The configuration of a system reflects the true intentions
of a city, because they reflect what actually happens—good and bad, just and unjust.
And the cumulative effect of both the good and bad are
inherited, whether we intend it or not.
And so we all belong to one another, by which I mean: at the
deepest levels of reality, we are all responsible for one another.
End recap.
Yours for only $12 million and helicopter fees. |
•
Now seems like a good time to acknowledge the fact that I
don’t just receive value from everybody else for my house. I also create value
for my personal house by my individual choices. And, while these choices mostly
bring value to me and my property, if I make good choices about my property,
which benefit me, it will contribute to the value of all the properties around
me. My personal maintenance and enhancement of my property benefits, to
shrinking degrees, my neighborhood, my city, my state, my country, and the
world. It matters.
I feel I should acknowledge this truth now, at this precise point,
because I think my previous conclusions will have been extremely offensive to
some people—especially any who have decided that the idea of a shared and
interconnected life doesn’t exist, but rather the only value that exists is
value that we ourselves create through our own personal choices and intentions—and
so I’d like to assuage them.
I’m talking to the individualists now. Huddle in,
individualists.
You do create value for society through your
individual choices. Your decision to be a hard worker, for example, makes
society better than if you had decided to be a drunken loafer—provided the work
you do assists society rather than drains it for your own gain. Your decision
to not personally show overt conscious intentional bigoted hatred to people in
your life different from you does make the world better than if you had
chosen to do so—provided it isn’t only a show.
Thank you! Well done!
And, also, to validate: Yes, we do create value for ourselves
through our choices. We do earn things for ourselves by our ingenuity and
determination and effort and skill. Our intentions matter. Our choices matter.
Our decisions matter. What we personally individually think matters.
Our achievements are real, and they matter. By working hard, or by
making more wise choices than unwise choices, we frequently can create better
circumstances for ourselves and others than we otherwise could, albeit within a
range of possible circumstances constrained by any number of factors, including
what choices the city decides should be available to me.
Rejoice, individualists! Celebrate the individual!
So yes, when I choose to (for example) maintain and enhance my
home, I increase its value for myself, and I also help maintain value for the
houses around me. That decision matters.
By my math this belongs to someone who works 9,500 times harder than the average American. |
But see, we’re already getting into trouble, aren’t we?

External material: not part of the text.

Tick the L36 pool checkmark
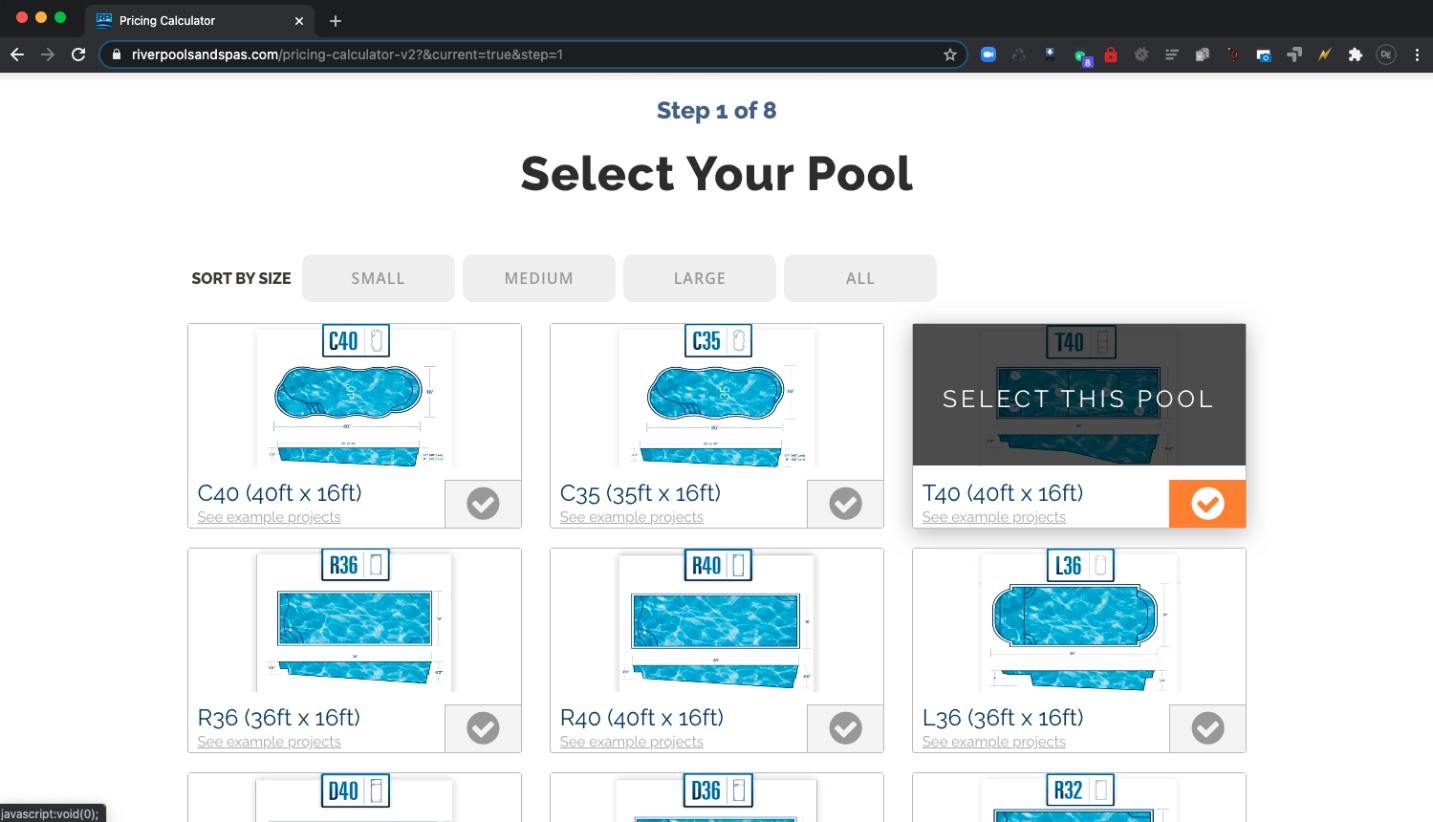The height and width of the screenshot is (822, 1433). [x=1208, y=728]
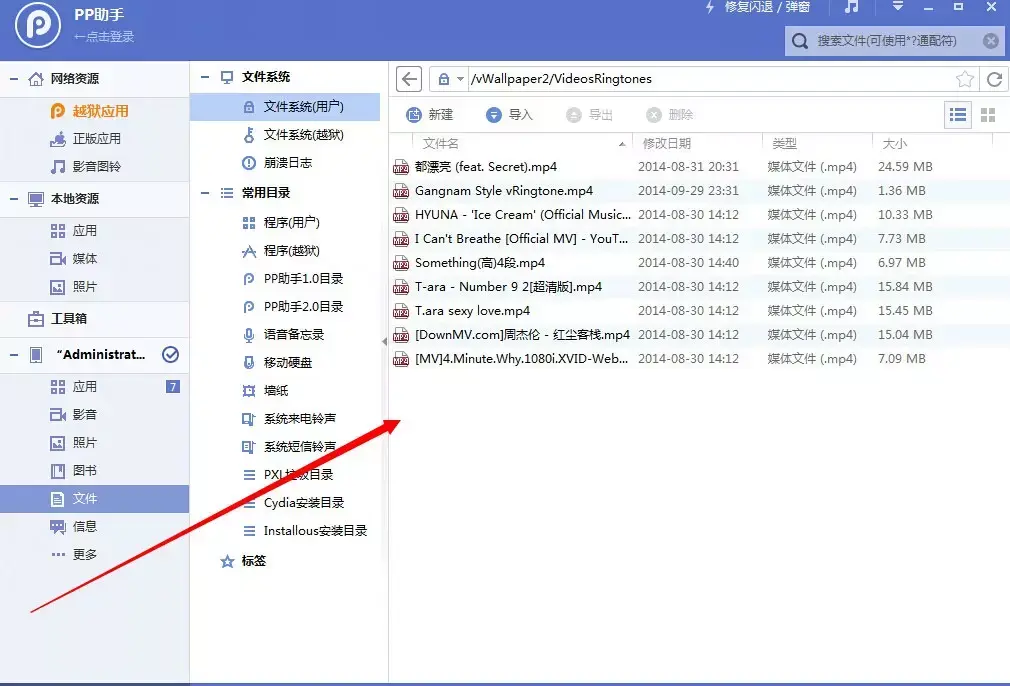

Because if my positive choices positively affect those around me, then it
stands to reason that I’m also receiving the positive effect of the
cumulative choices of everyone around me, too, right? And it comes to me
automatically? And the effects of choices made before I was born play into this
overall value? And my existence here, in my house on my street, and the value I
receive, is all part of an overall strategy enacted by a collective group of
people, reaching back generations? And we know (unless we deliberately choose
not to know it) that overall strategy included an inheritance of unjustly diverted
value, which afforded me a wider range of available choices than other people,
yet a narrower range than some.
So what I’m actually doing through my choices is choosing
whether or not to align myself with this invisible, automatic,
inextricable, shared, inherited system of value, negative and positive, just
and unjust, value and harm, within which I find myself. In so doing, I actually
recognize the existence of an interconnected society.
Or I choose to live in an unsustainable lie, that insists I
did it all myself.
I’m sorry, individualist. I tried. Reality intruded, as it inevitably
does.
Listen—there is enormous value in the power of individual choice.
It matters.
I’ll say it again. The individual is something that exists,
and each individual is crucially important. (We’ll get to why presently.) It’s
just that the effect of individual choice, as much as some individuals might
insist otherwise, isn’t the only thing that contributes to reality, nor is it
the most powerful contributor, nor could it be, nor should it be—any
more than it would be possible (or even a healthy option if possible) for your
personal house to be more valuable than all the other houses in the city
combined. There is also collective value. It contributes more. It’s the
context that makes most individual choices possible. And we’re all associated
with it.
Your individual choices simply aren’t the outer bounds of
human interconnectivity.
And then there’s this: you chose to be a hard worker,
and a profitable one. But notice what that must mean. It’s something easy to
miss unless you have eyes for it. Do you see it?
It means that being a hard worker was an available choice.
It means that profitability was an available outcome of that choice.
Did you personally choose for those choices to be available?
No.
It was an available choice because the shared, foundational,
generative, invisible, inextricable, configurable, inherited natural human system
within which you live, from which you partake far more value than you could ever
give, provided you that choice.
The city decided to make that choice available to you (and many others), because it
decided it needed there to be a someone who does what you do, and that someone
turned out to be you. Isn’t that great?
Question 1: What if not everybody had the same choices as
you?
Question 2: When did you choose to have a body and a mind that
functioned well enough to do the work you do?
Question 3: When did you choose to be born in a place and
within circumstances from which you could develop that body and mind to do what
you do?
Question 4: The people who don’t have a body or a mind that function
as yours, the people who weren’t born in a place with the opportunity to
develop them … when did they make those choices?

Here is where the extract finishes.